Spencer first discovered his mother had cancer when he was only 10 years old. Since then, his mom has been diagnosed with three other types of cancers and has spent 15 years of life in battle with her own body. “Since that first cancer, my mother has been diagnosed with skin, colon and most recently, kidney cancer. At each stage, God has provided and we have made it through–although not without struggles.”
Shortly after Spencer graduated college in Santa Barbara, complications arose following his mother’s third battle with cancer during her colon post-op. “I received a phone call from my brother, saying that things were not going well.” Spencer was brought to his knees in prayer, “I sat there picturing every worst possible outcome. I don’t often assume a literal posture of prayer, but that night all I could do was give my fear to the Lord to handle.”
Eventually, news came that his mom had beaten the odds yet again. Spencer and his family were once again embraced by the hope of more days to share together.
Not long afterwards, Spencer moved back to the Northwest and his family was blessed with a cancer-free period. An abnormal state for him and his family, Spencer was surprised to see his faith weakening instead of strengthening. “I began to slide into a sort of spiritual complacency. I began to get lost in the rhythm of the routine,” Spencer said. “The further removed from adversity I was, the easier it was for me to lose sight of the role God continued to play in my life.”
During that distant season, Spencer’s bank account began to struggle.

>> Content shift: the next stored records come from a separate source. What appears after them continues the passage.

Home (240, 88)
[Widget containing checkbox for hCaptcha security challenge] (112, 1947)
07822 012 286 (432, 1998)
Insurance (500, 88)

He knew he needed to find more work to cover the additional costs of grad school. “I wasn’t sure I could find work that would fit in with the oddness of my school schedule.” He prayed a simple prayer for God to open doors and the response felt immediate. “All of a sudden I was a caterer, a manual laborer and a substitute teacher at a private school. Although God didn’t magically add zeros to my bank account, he provided a clear and deliberate answer to prayer.”
Outside of his mother’s cancers, it was the first time he had to personally rely on Jesus. “I’m a pretty independent person, and always felt like I could handle things on my own. To have my emotional and financial stability provided by my Heavenly Father, it refreshed and imbibed my stale spirituality with a new sense of awareness.”
One week later he received a call from his father that the doctors had found a mass on his mother’s kidney and they were positive it was cancer. “The news hit me hard. My mom had survived cancer three times, could she make it a fourth?”
In the face of yet another unhinging season, Spencer was able to accept Christ’s tender care in ways he hadn’t before. “I believe God tangibly showed himself to me in my finances so that I was able to hold perspective and hope during this next round of cancer. What I began to realize was that He had shown himself to be faithful, and I found I could be faithful as well.”
The next few weeks Spencer experienced a surreal peace beyond understanding. “In the midst of this storm of life, it was weird to look up and have faith it was going to be OK. It felt as if I had a life raft that couldn’t be sunk, no matter how big of waves crashed onto it. I felt compelled to tell my mom this at one point, and she confided she was feeling something similar this time around too.”
Ultimately, Spencer’s mother survived her surgery and is, for the fourth time, cancer free. However, his life will never be fully freed from the looming presence of potential health scares.
“Cancer is a part of our narrative; for my brother and me it’s a genetic inevitability. For my Dad, it’s an everyday fear. For my mom, it's a large part of her history. Cancer is scary. It is ugly. It is painful. But God does not exist in the realm of the rational. For me, freedom in Christ means freedom from fear and that I can always rely on the comfort found in the warm embrace of God.”